Open tomgrin10 opened this issue 5 years ago • 4 comments

I would like to preface this issue by saying that I really love this library, and use it a lot in my projects 😀

I personally see great importance in self-documenting code, and a large part of self-documenting code is being able to view a function's arguments and their types in an IDE when using an API, without looking at its docs. As this library has no official API reference (which is totally fine!), I think its crucial that the function signatures are clear to the user.

I see 2 choices for achieving this:

  1. Adding a .pyi file. (this means that every change to Env's API means a change in the .pyi file too)
  2. Rewrite Env's methods so that they have a clear signature that IDEs can parse.

I personally think the 1st option is easier, but wanted to know your opinion before submitting a PR.

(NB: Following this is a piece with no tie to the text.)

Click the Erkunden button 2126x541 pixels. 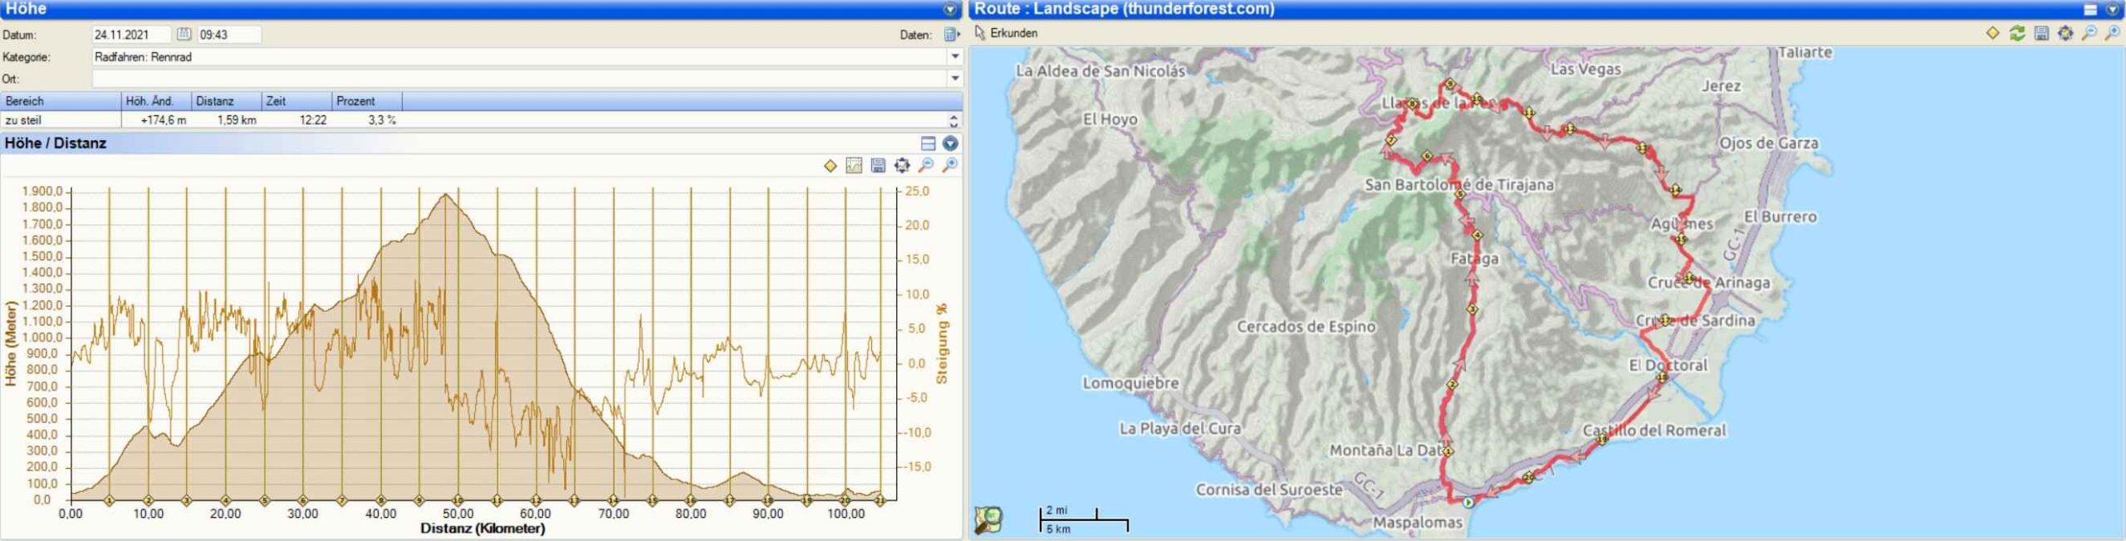tap(1006, 33)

tomgrin10 avatar Nov 02 '20 20:11 tomgrin10

I would like to preface this issue by saying that I really love this library, and use it a lot in my projects 😀

Thanks for the kind words

a large part of self-documenting code is being able to view a function's arguments and their types in an IDE when using an API, without looking at its docs. As this library has no official API reference (which is totally fine!), I think its crucial that the function signatures are clear to the user.

I suppose I opted to prioritize conciseness and ease of maintenance over static analyzability and self-documentation (related issue: https://github.com/sloria/environs/issues/120). That said, I'd be willing to budge if your proposal can be done without too much maintenance overhead. So feel free to send a PR. A rough proof of concept should suffice.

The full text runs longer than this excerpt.